▶ **TASK STATEMENT**: The records that follow must be repeated exactly, line by line.

▶ **EXERCISE INPUT**:

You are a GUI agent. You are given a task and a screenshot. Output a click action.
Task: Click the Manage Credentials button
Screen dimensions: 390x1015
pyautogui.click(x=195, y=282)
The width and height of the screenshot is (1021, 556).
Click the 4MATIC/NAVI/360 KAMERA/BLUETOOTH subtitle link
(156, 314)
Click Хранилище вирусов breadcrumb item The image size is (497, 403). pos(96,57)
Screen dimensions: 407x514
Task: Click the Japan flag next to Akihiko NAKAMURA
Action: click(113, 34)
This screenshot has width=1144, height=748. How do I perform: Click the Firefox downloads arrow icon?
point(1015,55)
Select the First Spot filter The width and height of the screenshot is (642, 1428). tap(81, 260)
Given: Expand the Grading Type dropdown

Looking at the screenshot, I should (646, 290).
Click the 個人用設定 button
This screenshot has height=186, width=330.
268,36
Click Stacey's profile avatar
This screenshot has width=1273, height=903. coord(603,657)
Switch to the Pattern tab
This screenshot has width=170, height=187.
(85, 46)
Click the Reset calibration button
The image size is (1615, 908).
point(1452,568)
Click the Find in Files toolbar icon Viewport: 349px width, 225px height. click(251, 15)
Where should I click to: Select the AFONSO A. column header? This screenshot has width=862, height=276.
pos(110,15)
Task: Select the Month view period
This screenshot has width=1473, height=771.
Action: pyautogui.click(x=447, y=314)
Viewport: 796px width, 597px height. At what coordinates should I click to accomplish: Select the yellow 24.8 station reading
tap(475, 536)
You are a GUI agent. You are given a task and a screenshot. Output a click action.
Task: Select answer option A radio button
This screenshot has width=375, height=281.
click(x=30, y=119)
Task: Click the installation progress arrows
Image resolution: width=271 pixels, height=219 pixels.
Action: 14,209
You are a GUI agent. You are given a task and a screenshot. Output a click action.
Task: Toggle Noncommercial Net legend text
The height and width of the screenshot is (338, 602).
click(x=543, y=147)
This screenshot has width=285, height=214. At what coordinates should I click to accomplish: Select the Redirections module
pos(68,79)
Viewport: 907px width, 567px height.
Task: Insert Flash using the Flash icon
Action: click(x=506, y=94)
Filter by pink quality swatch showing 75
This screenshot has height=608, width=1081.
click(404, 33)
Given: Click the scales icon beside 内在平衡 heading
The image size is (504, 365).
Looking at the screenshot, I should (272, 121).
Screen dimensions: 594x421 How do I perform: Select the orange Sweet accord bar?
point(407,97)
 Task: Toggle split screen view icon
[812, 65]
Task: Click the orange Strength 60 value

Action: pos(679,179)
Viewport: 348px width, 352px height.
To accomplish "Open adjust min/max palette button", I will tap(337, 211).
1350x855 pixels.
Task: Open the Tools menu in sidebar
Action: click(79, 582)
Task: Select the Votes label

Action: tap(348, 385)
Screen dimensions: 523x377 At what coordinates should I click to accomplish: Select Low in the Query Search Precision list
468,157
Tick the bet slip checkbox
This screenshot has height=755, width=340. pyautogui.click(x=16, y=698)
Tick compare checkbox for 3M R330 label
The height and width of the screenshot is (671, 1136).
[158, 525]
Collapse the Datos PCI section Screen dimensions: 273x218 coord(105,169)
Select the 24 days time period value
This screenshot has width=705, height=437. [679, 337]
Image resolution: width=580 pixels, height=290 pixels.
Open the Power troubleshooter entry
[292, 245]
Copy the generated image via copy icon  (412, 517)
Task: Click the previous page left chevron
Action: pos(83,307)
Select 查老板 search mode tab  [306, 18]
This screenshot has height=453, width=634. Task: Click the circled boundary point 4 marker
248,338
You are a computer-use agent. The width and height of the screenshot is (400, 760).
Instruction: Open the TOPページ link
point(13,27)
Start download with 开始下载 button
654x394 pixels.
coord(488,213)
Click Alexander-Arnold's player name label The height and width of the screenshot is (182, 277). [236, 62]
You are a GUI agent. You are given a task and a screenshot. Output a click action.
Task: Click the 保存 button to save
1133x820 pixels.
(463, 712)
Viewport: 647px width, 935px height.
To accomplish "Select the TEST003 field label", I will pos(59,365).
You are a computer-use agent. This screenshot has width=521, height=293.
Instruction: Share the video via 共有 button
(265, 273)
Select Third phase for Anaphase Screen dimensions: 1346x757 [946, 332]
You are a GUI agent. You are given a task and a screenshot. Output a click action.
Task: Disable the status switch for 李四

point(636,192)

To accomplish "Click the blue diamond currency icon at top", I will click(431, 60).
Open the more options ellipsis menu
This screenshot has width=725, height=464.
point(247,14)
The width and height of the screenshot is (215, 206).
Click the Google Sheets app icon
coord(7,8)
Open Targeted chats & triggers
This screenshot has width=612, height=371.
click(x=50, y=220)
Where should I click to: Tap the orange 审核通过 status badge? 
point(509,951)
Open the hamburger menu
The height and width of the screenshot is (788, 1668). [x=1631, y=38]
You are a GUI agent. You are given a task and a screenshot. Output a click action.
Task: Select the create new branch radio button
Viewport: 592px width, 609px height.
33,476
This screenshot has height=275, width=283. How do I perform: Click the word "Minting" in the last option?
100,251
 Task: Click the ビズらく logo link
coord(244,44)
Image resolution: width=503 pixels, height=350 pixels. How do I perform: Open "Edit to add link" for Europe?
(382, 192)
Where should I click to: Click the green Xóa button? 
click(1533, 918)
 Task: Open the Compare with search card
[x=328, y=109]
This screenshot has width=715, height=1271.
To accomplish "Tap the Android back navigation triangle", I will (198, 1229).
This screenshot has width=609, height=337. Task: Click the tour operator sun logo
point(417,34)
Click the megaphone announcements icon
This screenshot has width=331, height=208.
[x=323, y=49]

▶ **EXERCISE OUTPUT**:
You are a GUI agent. You are given a task and a screenshot. Output a click action.
Task: Click the Manage Credentials button
Screen dimensions: 390x1015
pyautogui.click(x=195, y=282)
The width and height of the screenshot is (1021, 556).
Click the 4MATIC/NAVI/360 KAMERA/BLUETOOTH subtitle link
(156, 314)
Click Хранилище вирусов breadcrumb item The image size is (497, 403). pos(96,57)
Screen dimensions: 407x514
Task: Click the Japan flag next to Akihiko NAKAMURA
Action: click(113, 34)
This screenshot has width=1144, height=748. How do I perform: Click the Firefox downloads arrow icon?
point(1015,55)
Select the First Spot filter The width and height of the screenshot is (642, 1428). tap(81, 260)
Given: Expand the Grading Type dropdown

Looking at the screenshot, I should (646, 290).
Click the 個人用設定 button
This screenshot has height=186, width=330.
268,36
Click Stacey's profile avatar
This screenshot has width=1273, height=903. coord(603,657)
Switch to the Pattern tab
This screenshot has width=170, height=187.
(85, 46)
Click the Reset calibration button
The image size is (1615, 908).
point(1452,568)
Click the Find in Files toolbar icon Viewport: 349px width, 225px height. click(251, 15)
Where should I click to: Select the AFONSO A. column header? This screenshot has width=862, height=276.
pos(110,15)
Task: Select the Month view period
This screenshot has width=1473, height=771.
Action: pyautogui.click(x=447, y=314)
Viewport: 796px width, 597px height. At what coordinates should I click to accomplish: Select the yellow 24.8 station reading
tap(475, 536)
You are a GUI agent. You are given a task and a screenshot. Output a click action.
Task: Select answer option A radio button
This screenshot has width=375, height=281.
click(x=30, y=119)
Task: Click the installation progress arrows
Image resolution: width=271 pixels, height=219 pixels.
Action: 14,209
You are a GUI agent. You are given a task and a screenshot. Output a click action.
Task: Toggle Noncommercial Net legend text
The height and width of the screenshot is (338, 602).
click(x=543, y=147)
This screenshot has width=285, height=214. At what coordinates should I click to accomplish: Select the Redirections module
pos(68,79)
Viewport: 907px width, 567px height.
Task: Insert Flash using the Flash icon
Action: click(x=506, y=94)
Filter by pink quality swatch showing 75
This screenshot has height=608, width=1081.
click(404, 33)
Given: Click the scales icon beside 内在平衡 heading
The image size is (504, 365).
Looking at the screenshot, I should (272, 121).
Screen dimensions: 594x421 How do I perform: Select the orange Sweet accord bar?
point(407,97)
 Task: Toggle split screen view icon
[812, 65]
Task: Click the orange Strength 60 value

Action: pos(679,179)
Viewport: 348px width, 352px height.
To accomplish "Open adjust min/max palette button", I will tap(337, 211).
1350x855 pixels.
Task: Open the Tools menu in sidebar
Action: click(79, 582)
Task: Select the Votes label

Action: tap(348, 385)
Screen dimensions: 523x377 At what coordinates should I click to accomplish: Select Low in the Query Search Precision list
468,157
Tick the bet slip checkbox
This screenshot has height=755, width=340. pyautogui.click(x=16, y=698)
Tick compare checkbox for 3M R330 label
The height and width of the screenshot is (671, 1136).
[158, 525]
Collapse the Datos PCI section Screen dimensions: 273x218 coord(105,169)
Select the 24 days time period value
This screenshot has width=705, height=437. [679, 337]
Image resolution: width=580 pixels, height=290 pixels.
Open the Power troubleshooter entry
[292, 245]
Copy the generated image via copy icon  (412, 517)
Task: Click the previous page left chevron
Action: pos(83,307)
Select 查老板 search mode tab  [306, 18]
This screenshot has height=453, width=634. Task: Click the circled boundary point 4 marker
248,338
You are a computer-use agent. The width and height of the screenshot is (400, 760).
Instruction: Open the TOPページ link
point(13,27)
Start download with 开始下载 button
654x394 pixels.
coord(488,213)
Click Alexander-Arnold's player name label The height and width of the screenshot is (182, 277). [236, 62]
You are a GUI agent. You are given a task and a screenshot. Output a click action.
Task: Click the 保存 button to save
1133x820 pixels.
(463, 712)
Viewport: 647px width, 935px height.
To accomplish "Select the TEST003 field label", I will pos(59,365).
You are a computer-use agent. This screenshot has width=521, height=293.
Instruction: Share the video via 共有 button
(265, 273)
Select Third phase for Anaphase Screen dimensions: 1346x757 [946, 332]
You are a GUI agent. You are given a task and a screenshot. Output a click action.
Task: Disable the status switch for 李四

point(636,192)

To accomplish "Click the blue diamond currency icon at top", I will click(431, 60).
Open the more options ellipsis menu
This screenshot has width=725, height=464.
point(247,14)
The width and height of the screenshot is (215, 206).
Click the Google Sheets app icon
coord(7,8)
Open Targeted chats & triggers
This screenshot has width=612, height=371.
click(x=50, y=220)
Where should I click to: Tap the orange 审核通过 status badge? 
point(509,951)
Open the hamburger menu
The height and width of the screenshot is (788, 1668). [x=1631, y=38]
You are a GUI agent. You are given a task and a screenshot. Output a click action.
Task: Select the create new branch radio button
Viewport: 592px width, 609px height.
33,476
This screenshot has height=275, width=283. How do I perform: Click the word "Minting" in the last option?
100,251
 Task: Click the ビズらく logo link
coord(244,44)
Image resolution: width=503 pixels, height=350 pixels. How do I perform: Open "Edit to add link" for Europe?
(382, 192)
Where should I click to: Click the green Xóa button? 
click(1533, 918)
 Task: Open the Compare with search card
[x=328, y=109]
This screenshot has width=715, height=1271.
To accomplish "Tap the Android back navigation triangle", I will (198, 1229).
This screenshot has width=609, height=337. Task: Click the tour operator sun logo
point(417,34)
Click the megaphone announcements icon
This screenshot has width=331, height=208.
[x=323, y=49]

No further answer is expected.